## Begin RECORDS SHOWN

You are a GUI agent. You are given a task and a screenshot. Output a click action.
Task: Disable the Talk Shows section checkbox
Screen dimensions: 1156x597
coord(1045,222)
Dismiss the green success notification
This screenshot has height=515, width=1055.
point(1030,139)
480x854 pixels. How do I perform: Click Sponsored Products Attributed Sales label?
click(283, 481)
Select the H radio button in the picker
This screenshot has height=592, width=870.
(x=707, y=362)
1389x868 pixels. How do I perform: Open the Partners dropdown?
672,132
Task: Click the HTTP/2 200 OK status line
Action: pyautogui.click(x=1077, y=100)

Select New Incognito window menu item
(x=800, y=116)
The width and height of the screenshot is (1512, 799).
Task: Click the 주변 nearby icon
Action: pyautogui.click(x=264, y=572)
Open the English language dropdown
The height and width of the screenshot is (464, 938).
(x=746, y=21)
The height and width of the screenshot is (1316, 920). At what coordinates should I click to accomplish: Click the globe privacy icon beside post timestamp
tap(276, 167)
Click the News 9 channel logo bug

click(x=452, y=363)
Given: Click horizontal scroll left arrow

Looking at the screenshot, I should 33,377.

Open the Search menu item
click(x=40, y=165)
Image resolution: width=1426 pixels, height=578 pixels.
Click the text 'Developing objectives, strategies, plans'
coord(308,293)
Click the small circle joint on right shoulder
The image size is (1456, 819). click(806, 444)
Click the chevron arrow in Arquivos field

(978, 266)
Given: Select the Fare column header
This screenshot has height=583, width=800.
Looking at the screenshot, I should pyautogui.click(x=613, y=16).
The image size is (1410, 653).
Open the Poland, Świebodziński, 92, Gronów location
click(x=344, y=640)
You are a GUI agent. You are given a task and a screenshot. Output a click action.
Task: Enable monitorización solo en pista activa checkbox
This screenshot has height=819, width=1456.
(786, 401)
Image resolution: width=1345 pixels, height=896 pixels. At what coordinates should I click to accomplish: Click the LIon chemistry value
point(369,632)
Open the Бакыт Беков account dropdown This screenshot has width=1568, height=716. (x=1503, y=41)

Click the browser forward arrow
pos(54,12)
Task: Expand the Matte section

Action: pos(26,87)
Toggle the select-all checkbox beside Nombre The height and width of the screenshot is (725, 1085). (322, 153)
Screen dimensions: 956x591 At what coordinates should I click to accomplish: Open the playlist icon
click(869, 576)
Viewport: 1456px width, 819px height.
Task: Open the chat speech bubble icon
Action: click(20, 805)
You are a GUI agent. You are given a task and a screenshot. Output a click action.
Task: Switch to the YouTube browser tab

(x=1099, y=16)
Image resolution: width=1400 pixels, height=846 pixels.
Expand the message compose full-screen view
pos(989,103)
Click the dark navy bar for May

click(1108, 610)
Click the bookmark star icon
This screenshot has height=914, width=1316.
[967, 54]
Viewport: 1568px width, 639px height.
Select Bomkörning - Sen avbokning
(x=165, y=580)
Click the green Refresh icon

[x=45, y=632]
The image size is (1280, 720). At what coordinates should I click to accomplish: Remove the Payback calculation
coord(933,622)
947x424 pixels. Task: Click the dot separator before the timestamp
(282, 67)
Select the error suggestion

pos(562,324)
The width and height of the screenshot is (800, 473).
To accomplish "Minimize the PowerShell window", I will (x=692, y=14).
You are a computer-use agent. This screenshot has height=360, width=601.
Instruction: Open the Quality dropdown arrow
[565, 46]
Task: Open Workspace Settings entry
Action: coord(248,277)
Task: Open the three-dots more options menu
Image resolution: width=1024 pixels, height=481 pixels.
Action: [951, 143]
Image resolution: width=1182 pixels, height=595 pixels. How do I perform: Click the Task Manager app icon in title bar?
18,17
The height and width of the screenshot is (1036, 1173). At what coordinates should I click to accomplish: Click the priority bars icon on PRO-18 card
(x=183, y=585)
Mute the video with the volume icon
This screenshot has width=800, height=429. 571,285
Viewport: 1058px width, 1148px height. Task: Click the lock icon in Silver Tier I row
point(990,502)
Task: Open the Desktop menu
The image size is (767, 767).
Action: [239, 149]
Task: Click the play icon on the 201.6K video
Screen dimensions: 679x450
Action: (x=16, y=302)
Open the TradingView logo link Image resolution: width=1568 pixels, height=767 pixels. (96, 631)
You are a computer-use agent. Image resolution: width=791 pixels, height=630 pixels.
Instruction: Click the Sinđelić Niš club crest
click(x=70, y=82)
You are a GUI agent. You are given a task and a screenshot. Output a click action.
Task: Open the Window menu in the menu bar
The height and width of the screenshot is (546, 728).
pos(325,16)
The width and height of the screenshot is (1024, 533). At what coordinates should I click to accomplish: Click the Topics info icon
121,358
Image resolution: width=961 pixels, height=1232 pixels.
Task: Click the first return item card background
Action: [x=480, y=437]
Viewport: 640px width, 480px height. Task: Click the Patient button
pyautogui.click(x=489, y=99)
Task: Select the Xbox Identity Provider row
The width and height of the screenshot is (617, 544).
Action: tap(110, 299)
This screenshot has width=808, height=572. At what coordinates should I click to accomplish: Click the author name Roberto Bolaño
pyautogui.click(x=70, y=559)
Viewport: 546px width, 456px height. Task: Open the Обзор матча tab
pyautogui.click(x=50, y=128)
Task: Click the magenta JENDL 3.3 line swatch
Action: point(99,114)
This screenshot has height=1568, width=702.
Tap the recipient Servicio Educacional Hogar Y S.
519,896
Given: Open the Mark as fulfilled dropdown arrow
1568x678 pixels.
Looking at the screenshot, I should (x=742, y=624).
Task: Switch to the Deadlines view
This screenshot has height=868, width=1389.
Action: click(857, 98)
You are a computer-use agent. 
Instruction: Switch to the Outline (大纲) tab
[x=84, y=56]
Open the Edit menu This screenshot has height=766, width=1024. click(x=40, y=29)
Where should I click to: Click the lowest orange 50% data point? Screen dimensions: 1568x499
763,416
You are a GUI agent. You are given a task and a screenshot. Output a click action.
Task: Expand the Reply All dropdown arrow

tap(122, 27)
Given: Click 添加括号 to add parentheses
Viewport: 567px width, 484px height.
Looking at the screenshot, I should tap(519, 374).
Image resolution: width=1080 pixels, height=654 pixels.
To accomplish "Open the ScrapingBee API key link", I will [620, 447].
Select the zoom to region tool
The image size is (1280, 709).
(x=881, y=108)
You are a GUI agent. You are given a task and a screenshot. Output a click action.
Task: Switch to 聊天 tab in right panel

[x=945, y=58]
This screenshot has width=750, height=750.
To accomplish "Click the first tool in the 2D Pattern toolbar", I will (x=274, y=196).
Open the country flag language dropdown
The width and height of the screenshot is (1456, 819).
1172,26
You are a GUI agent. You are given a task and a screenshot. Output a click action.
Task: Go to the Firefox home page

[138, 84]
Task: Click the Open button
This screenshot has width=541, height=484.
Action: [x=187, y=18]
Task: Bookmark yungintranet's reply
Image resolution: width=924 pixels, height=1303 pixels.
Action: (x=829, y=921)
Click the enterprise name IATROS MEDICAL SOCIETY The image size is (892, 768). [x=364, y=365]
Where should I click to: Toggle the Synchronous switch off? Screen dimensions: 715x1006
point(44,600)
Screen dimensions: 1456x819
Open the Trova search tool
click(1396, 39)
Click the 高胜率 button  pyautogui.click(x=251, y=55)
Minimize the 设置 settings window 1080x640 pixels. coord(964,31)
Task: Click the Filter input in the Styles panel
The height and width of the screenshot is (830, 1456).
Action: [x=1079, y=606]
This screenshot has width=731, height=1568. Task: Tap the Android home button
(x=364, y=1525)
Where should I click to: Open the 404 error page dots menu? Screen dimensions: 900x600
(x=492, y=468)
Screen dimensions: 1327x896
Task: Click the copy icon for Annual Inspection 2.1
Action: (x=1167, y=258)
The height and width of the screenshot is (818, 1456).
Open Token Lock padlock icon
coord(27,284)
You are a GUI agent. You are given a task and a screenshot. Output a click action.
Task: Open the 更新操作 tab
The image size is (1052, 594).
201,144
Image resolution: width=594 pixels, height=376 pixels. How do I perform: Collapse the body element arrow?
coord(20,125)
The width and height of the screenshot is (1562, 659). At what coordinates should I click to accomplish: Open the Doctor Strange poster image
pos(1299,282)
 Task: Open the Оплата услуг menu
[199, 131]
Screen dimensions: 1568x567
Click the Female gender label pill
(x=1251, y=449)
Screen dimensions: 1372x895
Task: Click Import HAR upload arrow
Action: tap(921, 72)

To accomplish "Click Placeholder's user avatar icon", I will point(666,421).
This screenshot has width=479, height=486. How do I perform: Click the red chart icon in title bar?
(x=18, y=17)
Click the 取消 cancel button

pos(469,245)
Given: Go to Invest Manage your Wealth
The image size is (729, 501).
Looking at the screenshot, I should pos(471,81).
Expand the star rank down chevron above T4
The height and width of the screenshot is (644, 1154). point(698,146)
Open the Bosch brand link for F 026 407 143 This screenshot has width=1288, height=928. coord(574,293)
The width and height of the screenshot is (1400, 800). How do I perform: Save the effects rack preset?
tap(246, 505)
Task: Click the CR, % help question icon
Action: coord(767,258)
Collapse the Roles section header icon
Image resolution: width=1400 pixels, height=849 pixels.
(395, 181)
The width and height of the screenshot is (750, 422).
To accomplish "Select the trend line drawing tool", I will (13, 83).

## End RECORDS SHOWN

● THE TASK:
Please transcribe, character for character, the stretch of the material from the line containing "This screenshot has width=808, height=572." through the line containing "(x=881, y=108)".

● CORRECT OUTPUT:
This screenshot has width=808, height=572. At what coordinates should I click to accomplish: Click the author name Roberto Bolaño
pyautogui.click(x=70, y=559)
Viewport: 546px width, 456px height. Task: Open the Обзор матча tab
pyautogui.click(x=50, y=128)
Task: Click the magenta JENDL 3.3 line swatch
Action: point(99,114)
This screenshot has height=1568, width=702.
Tap the recipient Servicio Educacional Hogar Y S.
519,896
Given: Open the Mark as fulfilled dropdown arrow
1568x678 pixels.
Looking at the screenshot, I should (x=742, y=624).
Task: Switch to the Deadlines view
This screenshot has height=868, width=1389.
Action: click(857, 98)
You are a computer-use agent. 
Instruction: Switch to the Outline (大纲) tab
[x=84, y=56]
Open the Edit menu This screenshot has height=766, width=1024. click(x=40, y=29)
Where should I click to: Click the lowest orange 50% data point? Screen dimensions: 1568x499
763,416
You are a GUI agent. You are given a task and a screenshot. Output a click action.
Task: Expand the Reply All dropdown arrow

tap(122, 27)
Given: Click 添加括号 to add parentheses
Viewport: 567px width, 484px height.
Looking at the screenshot, I should tap(519, 374).
Image resolution: width=1080 pixels, height=654 pixels.
To accomplish "Open the ScrapingBee API key link", I will [620, 447].
Select the zoom to region tool
The image size is (1280, 709).
(x=881, y=108)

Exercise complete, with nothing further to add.